• [EJERCICIOS PROPUESTOS]
(1) En el fragmento sobre la democracia, ¿qué autora, en contraste con la concepción imperante, replantea los términos de la discusión democrática tras la caída del Muro de Berlín?
(2) Prosigue el fragmento sobre la democracia a partir de su última oración.

• [FRAGMENTO DEL TEXTO]
──────────────────────────────
De aquí surge lo que podríamos denominar el modelo de democracia autorreferencial, en la línea de Niklas Luhmann y la teoría de sistemas, para el cual la democracia debe garantizar la autopoiesis de los diferentes sistemas sociales gracias al mínimo de incidencia estatal en su manejo. En este modelo convergerán en buena parte, desde la filosofía y la teoría política, tanto las posturas neoliberales como las neoconservadoras de Nozik (Anarquía, estado y utopía, 1975) y Buchanan (The Limits of Liberty, 1975) de un estado mínimo, así como, ya a nivel político, las políticas restrictivas de Margaret Tatcher y Ronald Reagan en el Reino Unido y EE. UU., que constituirían, prácticamente, el paradigma dominante de final de siglo en el mundo entero.

A esta tendencia se opondrá una segunda que, por el contrario, creerá que la crisis entre trabajo y capital se supera en la medida en que se da mayor participación a la sociedad en el manejo de la democracia, estimulando, por tanto, procesos de descentralización y desconcentración de funciones, y, en últimas, mecanismos de democracia directa que posibiliten mayor control por parte de diferentes sectores sociales en el manejo del Estado, lo que no supone necesariamente una reducción y quizás sí una complejización sistémica de este, en aras de garantizar los mecanismos que hicieran funcional institucionalmente la propuesta.

La democracia después del Muro

Así pues, la caída del Muro de Berlín se encuentra con dos concepciones de democracia liberal enfrentadas -democracia de élites vs. democracia participativa-, aunque con una claramente dominante. Pero la caída del comunismo replantea los términos de la cuestión democrática: la democracia liberal se presenta triunfante en su versión neoconservadora-neoliberal, y el fin de las ideologías y de la historia, como Fukuyama pretende, se convierte en el destino final de la humanidad. La democracia es liberal, sistémica y capitalista, o no es; tal es el dilema sin salida que se le presenta al mundo postcomunista.

Es en ese contexto donde Nancy Fraser (Iustitia Interrupta, 1997) se atreve a replantear los términos de la discusión democrática, como igualmente ya venían haciéndolo Habermas y, avant la lettre, el mismo Rawls, solitario desde los setenta. Sin duda hay una concepción imperante de democracia: la democracia sistémica autorreferente, ajena a los clamores del entorno y a las necesidades sociales, presta a garantizar las dinámicas del mercado sin consideraciones de justicia. Esa es la democracia liberal que, en el marco de un nuevo régimen de acumulación postfordista, fue funcional a las nuevas necesidades de flexibilización del mercado globalizado. Pero no es la única forma de democracia.
──────────────────────────────
• [DATOS PROPORCIONADOS]
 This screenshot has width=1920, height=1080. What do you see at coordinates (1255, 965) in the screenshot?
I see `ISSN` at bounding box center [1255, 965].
──────────────────────────────
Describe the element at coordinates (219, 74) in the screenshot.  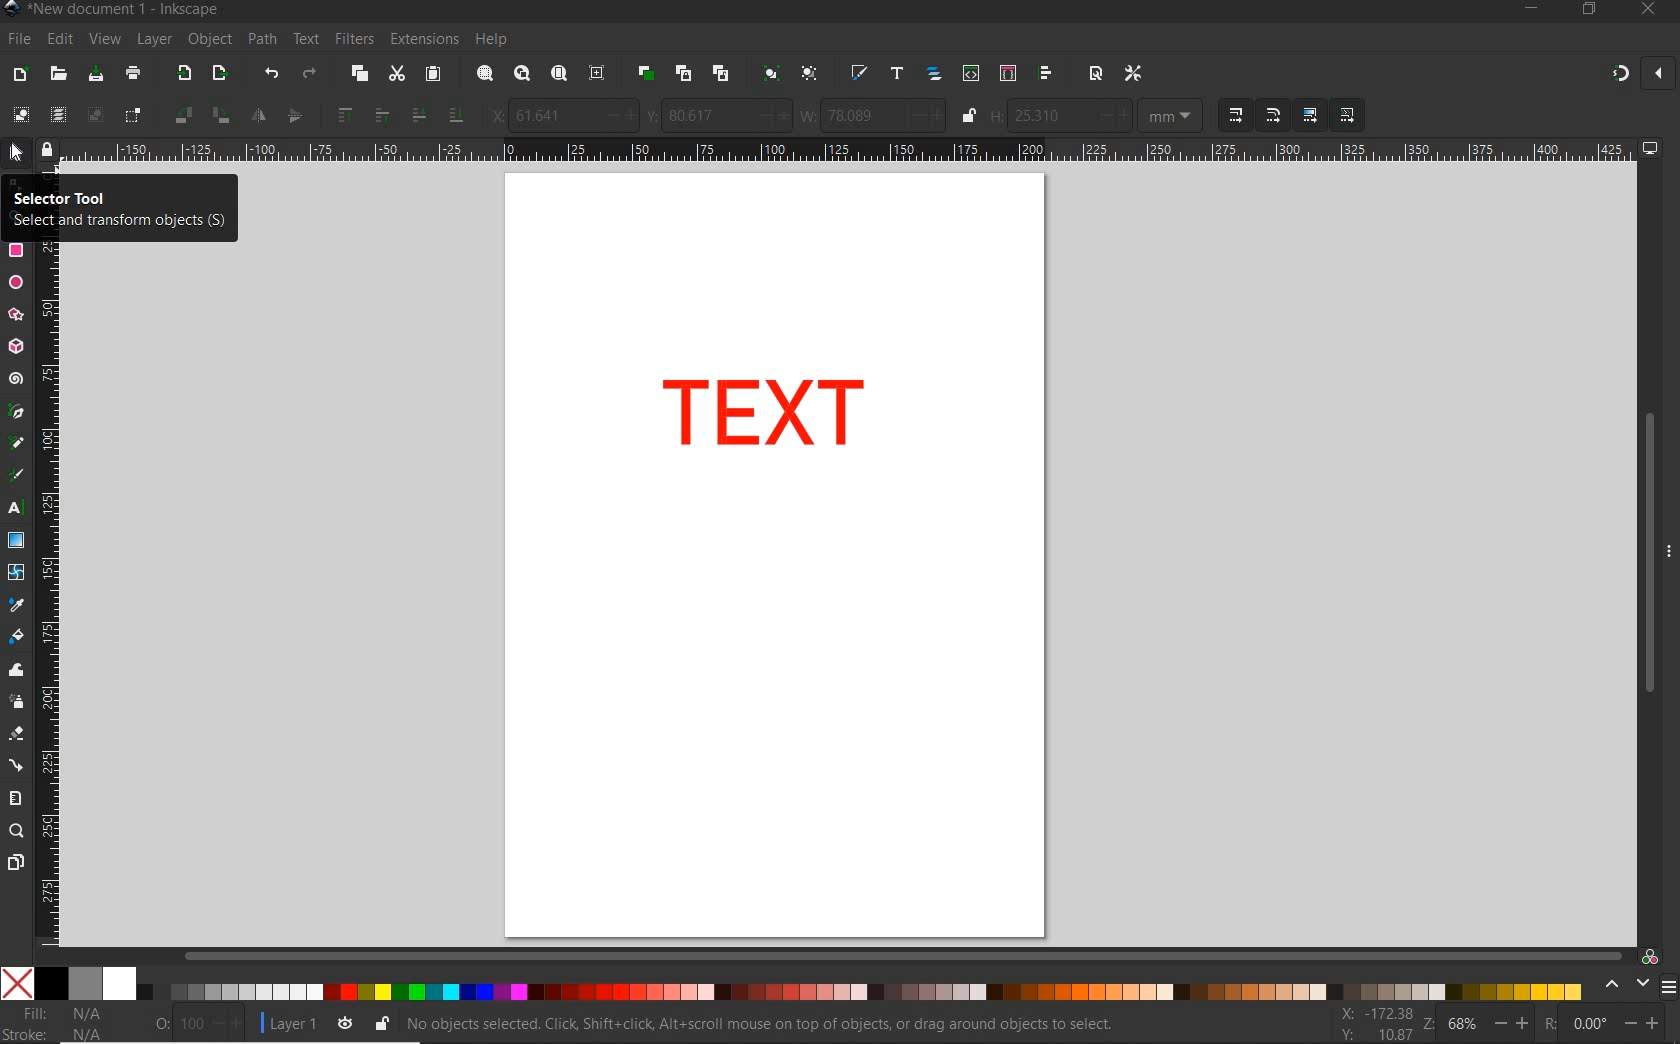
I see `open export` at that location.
──────────────────────────────
• [RESULTADOS POR TAREA]
(1) Nancy Fraser, en Iustitia Interrupta (1997).

(2)
Empieza aquí a consolidarse una tendencia que ya venía a galope, que tiene en la propuesta de democracia consensual de Rawls y de democracia discursiva de Habermas, como también en la democracia contestataria del republicanismo y la misma democracia radical de Laclau & Mouffe (Hegemonía y estrategia socialista, 1985), un antecedente inmediato, y que las feministas norteamericanas coadyuvarán a per-filar en su denominación alternativa: democracia deliberativa.

Se produce entonces lo que podríamos llamar una eclosión de concepciones de democracia deliberativa con un sólo propósito: mostrar que el supuesto triunfo de la democracia liberal funcional no había sido absoluto, y que el pensamiento crítico tiene un proyecto postsocialista de democracia orientado a cuestionar y ofrecer una alternativa a la democracia liberal convencional.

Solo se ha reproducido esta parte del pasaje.